I want to get infos from a html, but I need all chars except <.
All chars is: over chr(31), and over (128) - hungarian accents.
The .* is very hungry, it is eat < chars too.
If I can use not, I simply define an regexp.
[not<]*</a>
It is get all in the href.
I wrote this programme, but it is too complex - I think:
import re
l=[]
for i in range(33,65):
if i<>ord('<') and i<>ord('>'):
l.append('\\'+chr(i))
s='|'.join(l)
all='\w|\s|\%s-\%s|%s'%(chr(128),chr(255),s)
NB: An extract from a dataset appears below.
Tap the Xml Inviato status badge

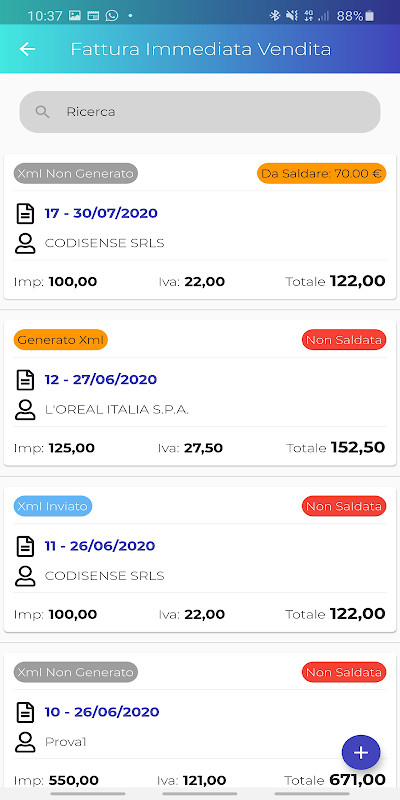(x=53, y=506)
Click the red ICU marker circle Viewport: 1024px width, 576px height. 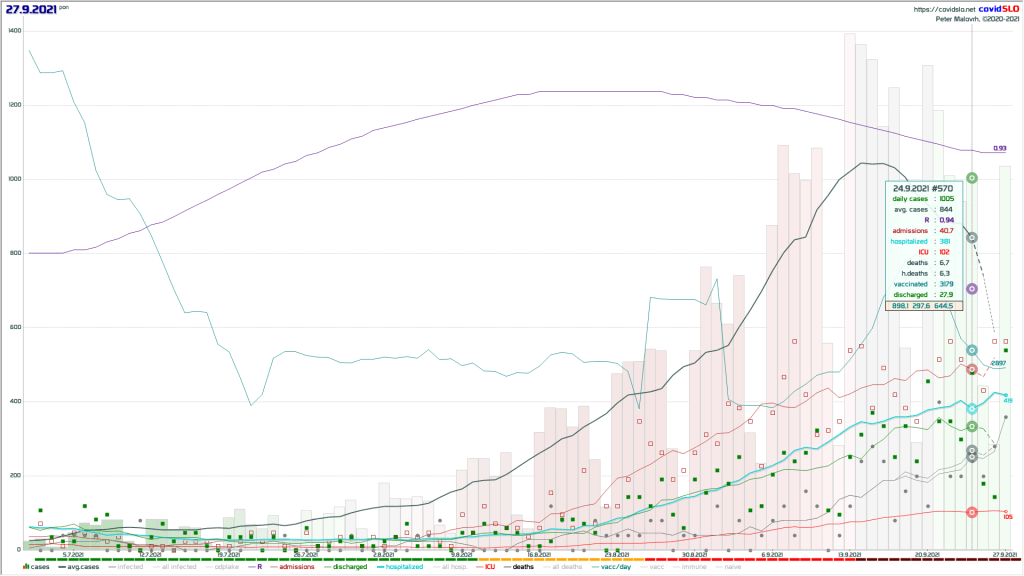click(x=972, y=512)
sre='<Subj>([%s]{1,1024})</d>'%all
#sre='<Subj>([?!\\<]{1,1024})</d>'
s='<Subj>xmvccv ÁÁÁ sdfkdsfj eirfie</d><A></d>'
print sre
print s
cp=re.compile(sre)
m=cp.search(s)
print m.groups()
Have the python an regexp exception, or not function ? How to I use it ?
Thanx for help:
kk
You could try these regexps or variants thereof:
"<Subj>([^<]*)"
'^' changes the character set to exclude any characters listed after '^'
from matching.
"<Subj>(.*?)<"
The '?' makes the preceding '*' non-greedy, i. e. the following '<' will
match the first '<' character encountered in the string to be searched.
Peter
> I want to get infos from a html, but I need all chars except <.
> All chars is: over chr(31), and over (128) - hungarian accents.
> The .* is very hungry, it is eat < chars too.
Instead of writing ad-hoc html parsers, use BeautifulSoup instead.
http://www.crummy.com/software/BeautifulSoup/
I will most likely do what you want in 2 or 3 lines of code.
--
hilsen/regards Max M, Denmark
http://www.mxm.dk/
IT's Mad Science
Hey, I like that. Thanks.